--- INPUT MATERIAL Enclosed Below ---
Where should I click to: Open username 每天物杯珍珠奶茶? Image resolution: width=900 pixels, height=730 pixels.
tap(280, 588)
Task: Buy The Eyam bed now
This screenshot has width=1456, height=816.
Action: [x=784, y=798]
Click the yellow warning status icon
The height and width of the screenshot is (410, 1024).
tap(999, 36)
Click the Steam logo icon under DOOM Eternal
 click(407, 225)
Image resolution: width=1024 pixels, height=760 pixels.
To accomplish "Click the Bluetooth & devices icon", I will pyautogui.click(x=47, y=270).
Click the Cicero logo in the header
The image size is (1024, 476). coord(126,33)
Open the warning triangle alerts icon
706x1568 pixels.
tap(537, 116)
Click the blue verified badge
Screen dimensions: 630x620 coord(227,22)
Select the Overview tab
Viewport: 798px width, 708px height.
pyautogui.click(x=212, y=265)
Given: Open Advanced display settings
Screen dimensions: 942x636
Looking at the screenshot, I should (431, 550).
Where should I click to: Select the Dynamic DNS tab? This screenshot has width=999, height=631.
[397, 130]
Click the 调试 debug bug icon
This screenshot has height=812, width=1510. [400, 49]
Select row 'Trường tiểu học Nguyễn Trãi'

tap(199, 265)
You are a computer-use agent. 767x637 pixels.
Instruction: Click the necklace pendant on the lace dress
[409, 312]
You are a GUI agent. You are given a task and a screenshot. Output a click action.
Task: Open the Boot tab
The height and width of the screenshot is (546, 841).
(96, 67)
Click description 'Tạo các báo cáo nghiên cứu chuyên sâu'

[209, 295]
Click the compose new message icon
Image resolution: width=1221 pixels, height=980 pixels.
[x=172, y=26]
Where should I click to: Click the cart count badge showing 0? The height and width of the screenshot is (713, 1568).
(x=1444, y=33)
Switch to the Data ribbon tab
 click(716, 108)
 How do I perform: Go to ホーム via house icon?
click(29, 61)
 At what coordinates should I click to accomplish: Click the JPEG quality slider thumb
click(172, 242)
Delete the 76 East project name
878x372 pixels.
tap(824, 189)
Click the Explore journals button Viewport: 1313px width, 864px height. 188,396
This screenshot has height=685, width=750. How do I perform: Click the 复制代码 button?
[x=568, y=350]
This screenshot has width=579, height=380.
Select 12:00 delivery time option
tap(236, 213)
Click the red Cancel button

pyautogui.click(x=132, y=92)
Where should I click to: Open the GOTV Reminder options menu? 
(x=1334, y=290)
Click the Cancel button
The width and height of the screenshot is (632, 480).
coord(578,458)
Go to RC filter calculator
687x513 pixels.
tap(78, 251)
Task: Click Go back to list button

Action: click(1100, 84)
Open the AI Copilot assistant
--- End of Enclosed INPUT MATERIAL ---
*WHAT YOU WILL DO*. If a line in the data above holds the string "agent", copy it.

*ANSWER SECTION*.
You are a computer-use agent. 767x637 pixels.
You are a GUI agent. You are given a task and a screenshot. Output a click action.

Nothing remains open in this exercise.